• **TEXT**
==*==
Get-VMReplication -VMname "RESYNC VM" | fl *

 

 

 

The process of resynchronization

When the resync operation is triggered – either automatically or by the user – the following high-level sub-operations are executed in sequence:

  1. Check the VHD characteristics of primary and replica VMs:   before resync can be done, these have to match. Hyper-V Replica checks the geometry and size of the disk before starting resync. Top on the list of exceptions to watch out for are size mismatches – caused by resizing either a primary or replica VHD without appropriately resizing the other one.
  2. Start tracking the VHDs:   
    1. The guest writes are tracked into the log file, but these changes are not replicated until resync is completed.
    2. It is important to note that if resync takes too long then you might hit the “50% of total VHD size for a VM” condition and end up sending the VM into the “Resynchronization Required” state again.
    3. Event number 29242 is logged that specifies the VM, VHDs, start block, and end block.
==*==
• **DATA EXTRACT**
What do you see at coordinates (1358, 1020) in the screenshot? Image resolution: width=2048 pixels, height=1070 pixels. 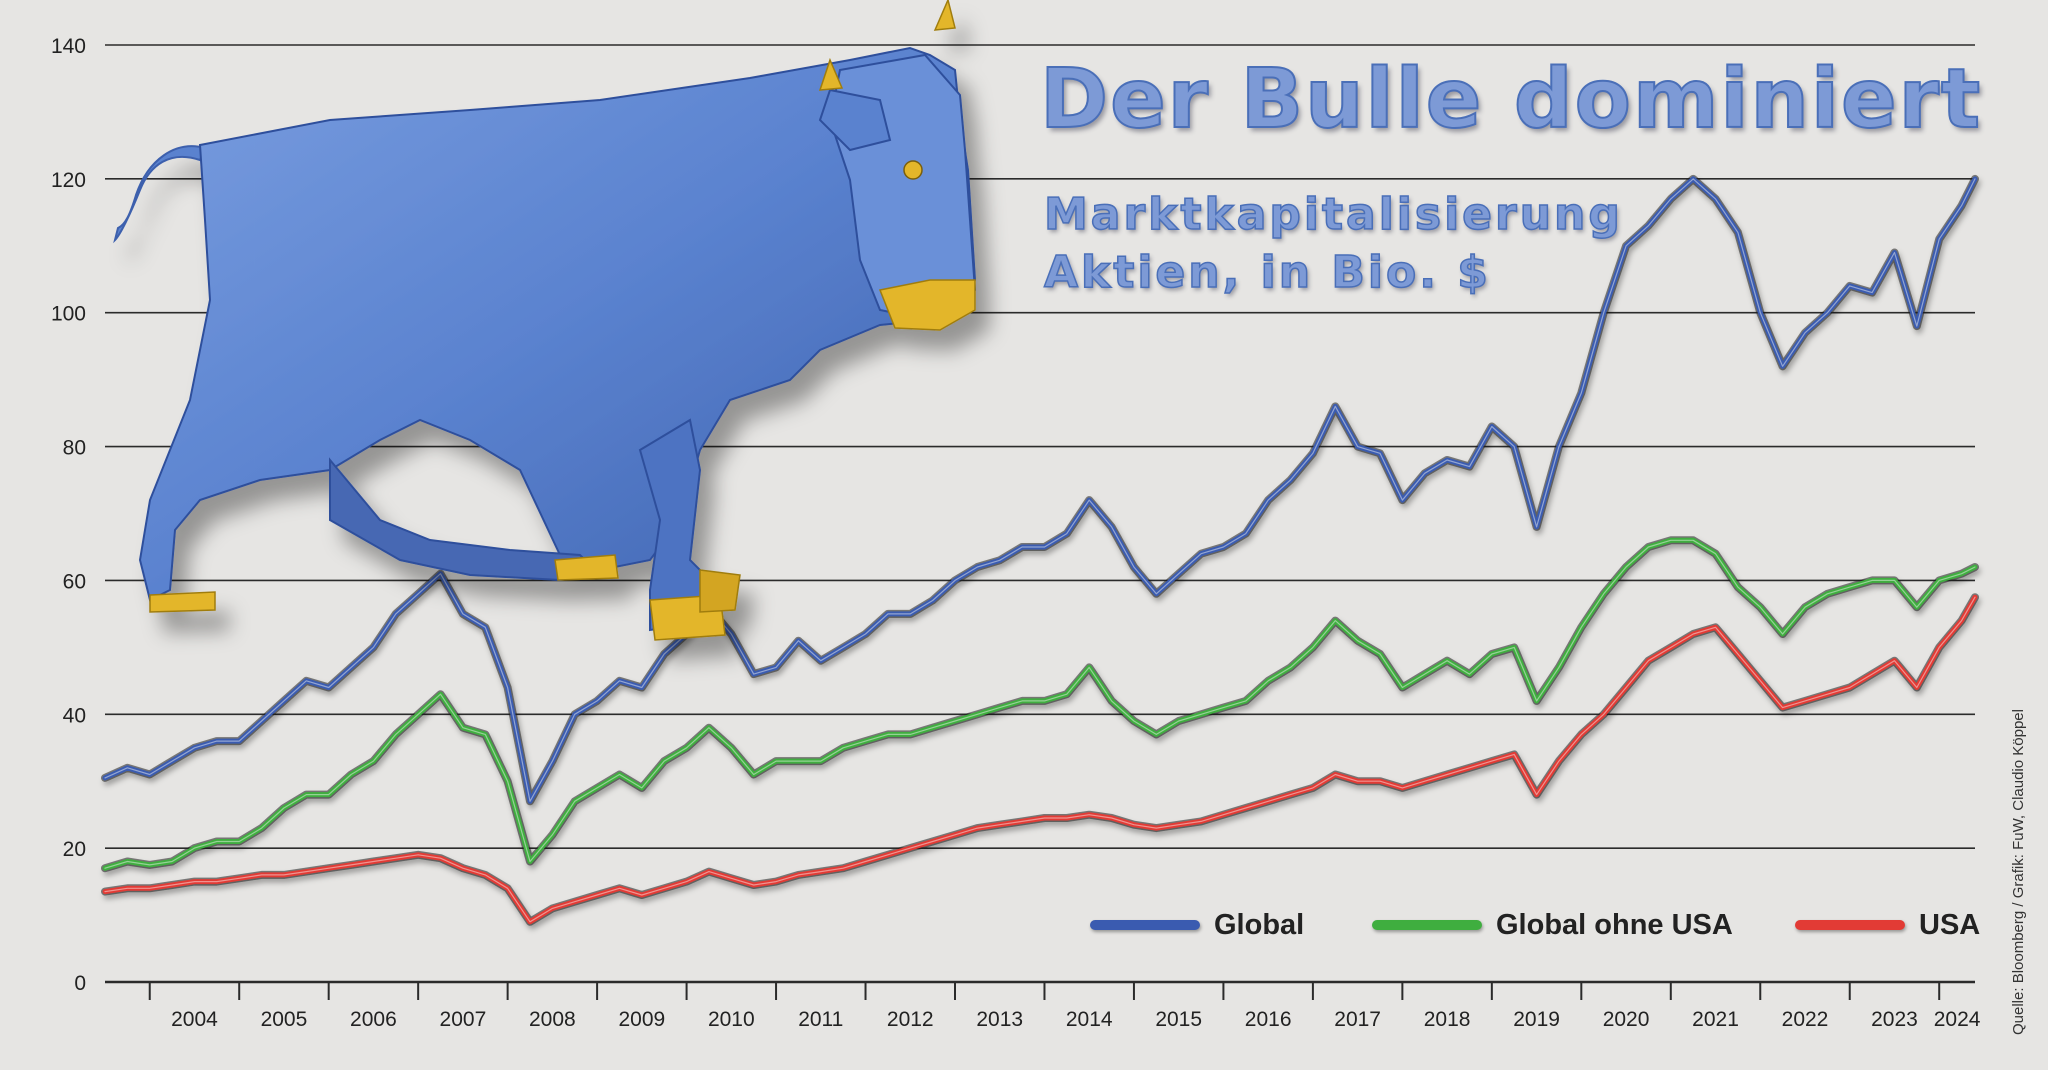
==*==
• **QUESTIONS TO ANSWER**
a) Copy the part of the Hyper-V Replica resynchronization text from "The process of" to "resync is completed.".
b) Write what comes next in the Hyper-V Replica resynchronization text, picking up after its last sentence.
The data can be set aside.

• **ANSWER SET**
a)
The process of resynchronization

When the resync operation is triggered – either automatically or by the user – the following high-level sub-operations are executed in sequence:

  1. Check the VHD characteristics of primary and replica VMs:   before resync can be done, these have to match. Hyper-V Replica checks the geometry and size of the disk before starting resync. Top on the list of exceptions to watch out for are size mismatches – caused by resizing either a primary or replica VHD without appropriately resizing the other one.
  2. Start tracking the VHDs:   
    1. The guest writes are tracked into the log file, but these changes are not replicated until resync is completed.

b)
  3. Create a diff disks for the replica VHDs:   this allows the resync operation to be cancelled without leaving the underlying VHD in an inconsistent state. The diff disk with all the resync-ed changes is then merged back into the VHD at the end of the resync operation.
  4. Compare and sync the VHDs:    the comparison of the VHDs is done block-by-block and only the blocks that differ are sent across the network. This can reduce the data sent over the network, depending on how different the two VHDs are. While this operation is going on:
    1. Pause Replication will stop the current resync operation. Doing Resume Replication later will continue the resync comparisons from where it left off.
    2. Planned failover or Test failover will not be possible.
    3. At any point the user can always do Unplanned Failover, but this will cancel the resync operation.
    4. Resync can be cancelled at any point. This will keep the VM in the “Resynchronization Required” state, and the next time replication is resumed, it will start from the beginning.
  5. Completion of compare and sync:     HVR logs event number 29244 once the compare and sync operation is done, and it specifies the VHD, VM, blocks sent, time taken, and result of the operation.
  6. Merge the resync changes to the VHD:     after this operation completes, the resync operation cannot be cancelled or undone.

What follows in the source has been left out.